---------- RECORDS SUPPLIED ----------
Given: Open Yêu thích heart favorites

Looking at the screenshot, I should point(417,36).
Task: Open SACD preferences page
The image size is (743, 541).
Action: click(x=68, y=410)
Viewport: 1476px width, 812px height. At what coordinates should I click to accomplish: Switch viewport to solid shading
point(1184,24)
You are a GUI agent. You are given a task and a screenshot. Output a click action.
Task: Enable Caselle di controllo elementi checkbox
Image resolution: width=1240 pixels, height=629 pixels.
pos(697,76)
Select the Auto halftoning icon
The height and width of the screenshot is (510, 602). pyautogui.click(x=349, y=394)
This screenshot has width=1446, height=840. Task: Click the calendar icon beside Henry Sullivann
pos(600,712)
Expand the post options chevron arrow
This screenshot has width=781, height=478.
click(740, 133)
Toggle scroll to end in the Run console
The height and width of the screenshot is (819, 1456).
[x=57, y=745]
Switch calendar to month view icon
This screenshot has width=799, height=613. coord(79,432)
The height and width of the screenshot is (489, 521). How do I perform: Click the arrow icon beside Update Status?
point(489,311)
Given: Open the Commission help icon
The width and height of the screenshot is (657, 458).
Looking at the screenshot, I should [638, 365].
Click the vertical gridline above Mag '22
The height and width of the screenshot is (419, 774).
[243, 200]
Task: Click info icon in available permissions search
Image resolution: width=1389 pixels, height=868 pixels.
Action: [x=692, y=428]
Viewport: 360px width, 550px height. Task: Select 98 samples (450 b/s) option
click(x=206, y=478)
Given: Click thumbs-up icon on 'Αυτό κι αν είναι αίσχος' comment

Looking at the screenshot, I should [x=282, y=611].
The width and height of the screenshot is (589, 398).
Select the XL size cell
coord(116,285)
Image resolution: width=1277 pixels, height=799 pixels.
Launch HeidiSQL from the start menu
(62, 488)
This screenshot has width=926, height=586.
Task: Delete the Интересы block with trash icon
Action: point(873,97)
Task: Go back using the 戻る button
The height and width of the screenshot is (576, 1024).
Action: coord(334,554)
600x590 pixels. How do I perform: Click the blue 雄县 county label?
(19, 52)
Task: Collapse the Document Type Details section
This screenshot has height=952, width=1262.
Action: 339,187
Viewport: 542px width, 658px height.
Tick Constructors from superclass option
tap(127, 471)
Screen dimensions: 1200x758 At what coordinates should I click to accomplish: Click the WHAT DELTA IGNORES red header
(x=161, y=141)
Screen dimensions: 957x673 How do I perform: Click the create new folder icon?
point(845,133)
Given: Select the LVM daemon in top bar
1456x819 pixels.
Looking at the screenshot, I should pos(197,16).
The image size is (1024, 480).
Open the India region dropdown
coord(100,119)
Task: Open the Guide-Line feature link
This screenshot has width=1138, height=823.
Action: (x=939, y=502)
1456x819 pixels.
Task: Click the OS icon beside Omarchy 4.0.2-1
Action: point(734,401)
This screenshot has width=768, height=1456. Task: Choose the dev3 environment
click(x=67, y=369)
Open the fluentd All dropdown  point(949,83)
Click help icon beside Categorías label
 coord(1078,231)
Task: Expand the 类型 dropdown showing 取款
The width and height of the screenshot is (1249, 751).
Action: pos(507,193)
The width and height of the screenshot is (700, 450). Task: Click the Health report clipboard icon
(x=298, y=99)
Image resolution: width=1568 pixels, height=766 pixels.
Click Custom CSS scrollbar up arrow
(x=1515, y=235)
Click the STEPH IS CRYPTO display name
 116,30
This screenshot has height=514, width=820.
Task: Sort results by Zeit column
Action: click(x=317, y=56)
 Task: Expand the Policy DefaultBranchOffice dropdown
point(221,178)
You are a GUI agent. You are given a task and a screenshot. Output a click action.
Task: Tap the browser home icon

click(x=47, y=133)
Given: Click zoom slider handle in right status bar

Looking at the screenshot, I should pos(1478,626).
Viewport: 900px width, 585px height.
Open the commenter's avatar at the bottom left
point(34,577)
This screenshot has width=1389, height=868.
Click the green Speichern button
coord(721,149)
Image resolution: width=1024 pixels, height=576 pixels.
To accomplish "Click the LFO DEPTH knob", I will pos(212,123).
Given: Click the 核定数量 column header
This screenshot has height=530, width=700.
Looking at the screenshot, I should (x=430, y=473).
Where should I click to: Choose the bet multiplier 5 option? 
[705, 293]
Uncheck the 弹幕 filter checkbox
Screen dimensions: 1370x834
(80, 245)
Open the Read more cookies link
----------
**SHORT EXERCISE**
Output every line of the listing above as a JSON list of strings, one string per line, with blank lines left out.

**TASK RESPONSE**
[
  "Given: Open Yêu thích heart favorites",
  "Looking at the screenshot, I should point(417,36).",
  "Task: Open SACD preferences page",
  "The image size is (743, 541).",
  "Action: click(x=68, y=410)",
  "Viewport: 1476px width, 812px height. At what coordinates should I click to accomplish: Switch viewport to solid shading",
  "point(1184,24)",
  "You are a GUI agent. You are given a task and a screenshot. Output a click action.",
  "Task: Enable Caselle di controllo elementi checkbox",
  "Image resolution: width=1240 pixels, height=629 pixels.",
  "pos(697,76)",
  "Select the Auto halftoning icon",
  "The height and width of the screenshot is (510, 602). pyautogui.click(x=349, y=394)",
  "This screenshot has width=1446, height=840. Task: Click the calendar icon beside Henry Sullivann",
  "pos(600,712)",
  "Expand the post options chevron arrow",
  "This screenshot has width=781, height=478.",
  "click(740, 133)",
  "Toggle scroll to end in the Run console",
  "The height and width of the screenshot is (819, 1456).",
  "[x=57, y=745]",
  "Switch calendar to month view icon",
  "This screenshot has width=799, height=613. coord(79,432)",
  "The height and width of the screenshot is (489, 521). How do I perform: Click the arrow icon beside Update Status?",
  "point(489,311)",
  "Given: Open the Commission help icon",
  "The width and height of the screenshot is (657, 458).",
  "Looking at the screenshot, I should [638, 365].",
  "Click the vertical gridline above Mag '22",
  "The height and width of the screenshot is (419, 774).",
  "[243, 200]",
  "Task: Click info icon in available permissions search",
  "Image resolution: width=1389 pixels, height=868 pixels.",
  "Action: [x=692, y=428]",
  "Viewport: 360px width, 550px height. Task: Select 98 samples (450 b/s) option",
  "click(x=206, y=478)",
  "Given: Click thumbs-up icon on 'Αυτό κι αν είναι αίσχος' comment",
  "Looking at the screenshot, I should [x=282, y=611].",
  "The width and height of the screenshot is (589, 398).",
  "Select the XL size cell",
  "coord(116,285)",
  "Image resolution: width=1277 pixels, height=799 pixels.",
  "Launch HeidiSQL from the start menu",
  "(62, 488)",
  "This screenshot has width=926, height=586.",
  "Task: Delete the Интересы block with trash icon",
  "Action: point(873,97)",
  "Task: Go back using the 戻る button",
  "The height and width of the screenshot is (576, 1024).",
  "Action: coord(334,554)",
  "600x590 pixels. How do I perform: Click the blue 雄县 county label?",
  "(19, 52)",
  "Task: Collapse the Document Type Details section",
  "This screenshot has height=952, width=1262.",
  "Action: 339,187",
  "Viewport: 542px width, 658px height.",
  "Tick Constructors from superclass option",
  "tap(127, 471)",
  "Screen dimensions: 1200x758 At what coordinates should I click to accomplish: Click the WHAT DELTA IGNORES red header",
  "(x=161, y=141)",
  "Screen dimensions: 957x673 How do I perform: Click the create new folder icon?",
  "point(845,133)",
  "Given: Select the LVM daemon in top bar",
  "1456x819 pixels.",
  "Looking at the screenshot, I should pos(197,16).",
  "The image size is (1024, 480).",
  "Open the India region dropdown",
  "coord(100,119)",
  "Task: Open the Guide-Line feature link",
  "This screenshot has width=1138, height=823.",
  "Action: (x=939, y=502)",
  "1456x819 pixels.",
  "Task: Click the OS icon beside Omarchy 4.0.2-1",
  "Action: point(734,401)",
  "This screenshot has width=768, height=1456. Task: Choose the dev3 environment",
  "click(x=67, y=369)",
  "Open the fluentd All dropdown  point(949,83)",
  "Click help icon beside Categorías label",
  " coord(1078,231)",
  "Task: Expand the 类型 dropdown showing 取款",
  "The width and height of the screenshot is (1249, 751).",
  "Action: pos(507,193)",
  "The width and height of the screenshot is (700, 450). Task: Click the Health report clipboard icon",
  "(x=298, y=99)",
  "Image resolution: width=1568 pixels, height=766 pixels.",
  "Click Custom CSS scrollbar up arrow",
  "(x=1515, y=235)",
  "Click the STEPH IS CRYPTO display name",
  " 116,30",
  "This screenshot has height=514, width=820.",
  "Task: Sort results by Zeit column",
  "Action: click(x=317, y=56)",
  " Task: Expand the Policy DefaultBranchOffice dropdown",
  "point(221,178)",
  "You are a GUI agent. You are given a task and a screenshot. Output a click action.",
  "Task: Tap the browser home icon",
  "click(x=47, y=133)",
  "Given: Click zoom slider handle in right status bar",
  "Looking at the screenshot, I should pos(1478,626).",
  "Viewport: 900px width, 585px height.",
  "Open the commenter's avatar at the bottom left",
  "point(34,577)",
  "This screenshot has width=1389, height=868.",
  "Click the green Speichern button",
  "coord(721,149)",
  "Image resolution: width=1024 pixels, height=576 pixels.",
  "To accomplish \"Click the LFO DEPTH knob\", I will pos(212,123).",
  "Given: Click the 核定数量 column header",
  "This screenshot has height=530, width=700.",
  "Looking at the screenshot, I should (x=430, y=473).",
  "Where should I click to: Choose the bet multiplier 5 option? ",
  "[705, 293]",
  "Uncheck the 弹幕 filter checkbox",
  "Screen dimensions: 1370x834",
  "(80, 245)",
  "Open the Read more cookies link"
]